The biggest issue is “how do we move forward as a service” or maybe even “should we?”. My current feeling is that yes, we should, but focusing with the knowledge graph to enable joined-up and innovative solutions, with open data as just another service depending on that, not the raison d’être for the project. Open data, done right, will continue to enable our staff and students to produce better solutions than we could have thought of and which we can sometimes incorporate back into our offerings. Last year a student project, on the open data module, produced a facebook chatbot you could ask questions about campus and it would give answers based on your current location, eg. if you asked it “where can I get a coffee” it would identify that “coffee” was a product or service in our database, look at points of service that provided it, filter out ones that were not currently open, and send you a list of suggestions starting with the one physically closest to you.
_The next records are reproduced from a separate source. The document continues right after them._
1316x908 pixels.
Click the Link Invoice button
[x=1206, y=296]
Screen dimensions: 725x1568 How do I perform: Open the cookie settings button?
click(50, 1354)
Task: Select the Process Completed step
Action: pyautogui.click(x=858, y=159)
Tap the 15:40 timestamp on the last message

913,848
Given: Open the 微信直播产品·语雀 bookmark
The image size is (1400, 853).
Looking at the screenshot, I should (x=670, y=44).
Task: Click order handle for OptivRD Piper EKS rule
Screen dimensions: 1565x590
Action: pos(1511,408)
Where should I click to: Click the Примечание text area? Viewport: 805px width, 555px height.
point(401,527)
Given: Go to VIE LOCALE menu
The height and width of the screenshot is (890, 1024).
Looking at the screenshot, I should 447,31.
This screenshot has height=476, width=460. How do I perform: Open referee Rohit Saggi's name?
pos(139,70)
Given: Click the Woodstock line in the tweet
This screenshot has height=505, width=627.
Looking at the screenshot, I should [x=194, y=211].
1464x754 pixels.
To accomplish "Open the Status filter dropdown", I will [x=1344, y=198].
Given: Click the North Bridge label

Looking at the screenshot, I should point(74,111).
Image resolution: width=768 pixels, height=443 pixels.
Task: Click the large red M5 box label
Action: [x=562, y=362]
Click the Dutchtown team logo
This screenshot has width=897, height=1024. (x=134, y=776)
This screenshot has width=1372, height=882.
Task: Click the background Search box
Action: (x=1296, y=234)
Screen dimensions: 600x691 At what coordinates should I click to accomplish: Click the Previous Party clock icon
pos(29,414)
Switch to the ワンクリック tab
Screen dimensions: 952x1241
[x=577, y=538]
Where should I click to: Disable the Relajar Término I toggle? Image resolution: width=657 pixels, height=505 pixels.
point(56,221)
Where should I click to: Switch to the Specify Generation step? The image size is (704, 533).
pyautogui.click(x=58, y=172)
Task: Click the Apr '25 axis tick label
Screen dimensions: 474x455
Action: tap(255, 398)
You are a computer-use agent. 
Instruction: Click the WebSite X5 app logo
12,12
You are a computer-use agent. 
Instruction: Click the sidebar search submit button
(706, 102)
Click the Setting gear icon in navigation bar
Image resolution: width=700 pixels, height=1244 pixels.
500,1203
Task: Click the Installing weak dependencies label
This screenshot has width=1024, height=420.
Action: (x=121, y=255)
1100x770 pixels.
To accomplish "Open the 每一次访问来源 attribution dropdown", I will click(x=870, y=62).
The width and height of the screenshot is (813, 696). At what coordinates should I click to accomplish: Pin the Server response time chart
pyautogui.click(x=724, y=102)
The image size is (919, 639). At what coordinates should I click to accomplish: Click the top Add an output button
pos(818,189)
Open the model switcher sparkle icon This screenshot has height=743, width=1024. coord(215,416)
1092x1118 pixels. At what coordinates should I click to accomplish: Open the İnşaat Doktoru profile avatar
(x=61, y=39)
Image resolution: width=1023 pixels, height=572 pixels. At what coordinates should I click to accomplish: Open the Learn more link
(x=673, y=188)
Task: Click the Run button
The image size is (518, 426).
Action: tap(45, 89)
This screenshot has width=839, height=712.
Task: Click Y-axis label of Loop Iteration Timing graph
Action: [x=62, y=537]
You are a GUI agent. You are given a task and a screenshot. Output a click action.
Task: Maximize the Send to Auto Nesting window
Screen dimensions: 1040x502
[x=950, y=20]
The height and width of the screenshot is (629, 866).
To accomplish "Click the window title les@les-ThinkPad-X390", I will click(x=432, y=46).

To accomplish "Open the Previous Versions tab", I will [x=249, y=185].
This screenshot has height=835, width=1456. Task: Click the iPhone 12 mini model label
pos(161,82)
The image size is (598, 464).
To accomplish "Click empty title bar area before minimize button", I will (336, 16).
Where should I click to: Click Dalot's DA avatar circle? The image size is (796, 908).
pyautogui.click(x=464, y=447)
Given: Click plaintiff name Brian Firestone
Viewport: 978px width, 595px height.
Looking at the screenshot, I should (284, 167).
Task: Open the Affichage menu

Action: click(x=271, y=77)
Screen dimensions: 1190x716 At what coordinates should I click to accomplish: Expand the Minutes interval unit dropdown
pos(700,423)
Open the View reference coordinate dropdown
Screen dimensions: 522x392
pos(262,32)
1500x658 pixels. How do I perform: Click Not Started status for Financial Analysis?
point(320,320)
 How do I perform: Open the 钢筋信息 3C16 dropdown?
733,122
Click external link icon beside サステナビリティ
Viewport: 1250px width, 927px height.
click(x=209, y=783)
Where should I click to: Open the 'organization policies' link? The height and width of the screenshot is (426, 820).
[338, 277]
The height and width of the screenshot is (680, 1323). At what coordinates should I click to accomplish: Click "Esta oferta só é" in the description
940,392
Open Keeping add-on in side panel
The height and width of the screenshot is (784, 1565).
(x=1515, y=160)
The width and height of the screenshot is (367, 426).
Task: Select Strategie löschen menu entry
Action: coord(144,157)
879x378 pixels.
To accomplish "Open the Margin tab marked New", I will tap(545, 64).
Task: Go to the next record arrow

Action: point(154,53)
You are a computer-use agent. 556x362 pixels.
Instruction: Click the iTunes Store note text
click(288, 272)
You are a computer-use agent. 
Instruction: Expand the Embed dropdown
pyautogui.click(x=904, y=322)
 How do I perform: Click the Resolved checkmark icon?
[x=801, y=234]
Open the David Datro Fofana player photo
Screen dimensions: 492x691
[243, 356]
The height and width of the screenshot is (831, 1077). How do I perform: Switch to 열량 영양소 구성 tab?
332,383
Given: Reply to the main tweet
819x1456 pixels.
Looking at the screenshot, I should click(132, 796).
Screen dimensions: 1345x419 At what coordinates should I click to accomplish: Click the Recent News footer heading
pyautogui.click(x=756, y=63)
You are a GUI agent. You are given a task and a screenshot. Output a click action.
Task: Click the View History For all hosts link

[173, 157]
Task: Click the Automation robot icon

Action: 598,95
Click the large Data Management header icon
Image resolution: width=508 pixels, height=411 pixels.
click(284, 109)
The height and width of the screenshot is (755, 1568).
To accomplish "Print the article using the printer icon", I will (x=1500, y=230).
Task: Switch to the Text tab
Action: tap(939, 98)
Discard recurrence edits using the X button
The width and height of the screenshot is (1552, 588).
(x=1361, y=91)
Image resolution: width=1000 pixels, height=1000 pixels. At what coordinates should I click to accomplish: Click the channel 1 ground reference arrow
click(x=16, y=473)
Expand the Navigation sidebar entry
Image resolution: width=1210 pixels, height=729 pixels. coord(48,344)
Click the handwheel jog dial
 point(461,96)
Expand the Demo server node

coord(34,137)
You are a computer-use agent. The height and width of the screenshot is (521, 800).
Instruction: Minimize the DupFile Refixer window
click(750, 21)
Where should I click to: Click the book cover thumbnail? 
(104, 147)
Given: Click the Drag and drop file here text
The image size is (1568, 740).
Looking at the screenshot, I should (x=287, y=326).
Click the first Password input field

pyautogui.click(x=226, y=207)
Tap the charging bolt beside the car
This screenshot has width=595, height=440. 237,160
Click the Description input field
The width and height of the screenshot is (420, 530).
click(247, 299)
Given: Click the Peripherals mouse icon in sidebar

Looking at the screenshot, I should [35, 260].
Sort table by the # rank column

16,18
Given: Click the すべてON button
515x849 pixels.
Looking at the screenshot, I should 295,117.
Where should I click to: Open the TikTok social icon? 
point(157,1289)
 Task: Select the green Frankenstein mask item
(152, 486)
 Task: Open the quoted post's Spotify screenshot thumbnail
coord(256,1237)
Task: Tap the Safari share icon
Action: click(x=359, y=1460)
I investigated the complexities of running it for real, and found it was a bit brittle, needing 3rd party APIs and lots of nursing to understand the different ways people ask questions. Also, there’s big data protection implications in asking where people are and what they want in a machine readable way!
The point is that the open data stimulates innovation. Not as much as we like, and it doesn’t do our job as uni-web-support for us, just helps us find ways to do it better.
Long term I think the service needs to stop being a side-project. We should strip back everything that we can’t justify, and just have a knowledge graph be part of our infrastructure, like biztalk. We then turn the things built on top into normal parts of IT infrastructure. Ideally the pages for services, rooms, buildings etc. would merge into the normal corporate website, but this raises odd issues. We have been asked what the value is in providing a page on a shed. For me, it’s obvious, and that makes me bad at explaining it.
We could keep a separate “innovation graph” database which included zany new ideas, and sometimes broke, but the core graph database should be far more strictly managed, with new datasets being carefully considered and tested that they don’t break existing services.
What does the future hold?
In the really long term, well structured, auto-discoveable open data should be the solution to the 773 frustration. If you look at the right-hand side of that diagram almost everything is lists of structured information. That information isn’t special, either. It’s information many other organisations would provide, and with the same basic structure. One day maybe we can have nice discoverable formats for such information and get over using human-readable prose documents to convey it. We did a bit of work early on about suggesting standards for such information from organisations, but this was trying to answer a question that nobody was yet asking. I still think that time will come and when it does we’ll look back and laugh at how dumb 2018 websites were, still presenting information as lists in HTML. The middle ground is schema.org, with which I have a bit of a love-hate thing going. It’s excellent, but answering the wrong question. It helps you get your data into Google. I don’t want a my data needlessly mediated by corporations, but I get most people don’t really care so much about that.
The good news is once people have seen something done a sensible interoperable way it’s hard to go back. I can’t imagine people buying a house with just “Apple” sockets that didn’t fit normal appliances. Then again, computer systems are less compatible now than 10 years ago, so who knows for sure?
I’m optimistic that eventually we’ll achieve some sea-change moment in structured data that will be impossible to backtrack from. But such “luck” requires a lot of work, and we may fail many times before we succeed.
We didn’t quite change the world with data.southampton, but the by-products are valuable enough to easily have returned on the investment.
Cheers Chris, interesting and challenging and self-challenging blog. Loads of data in the NHS!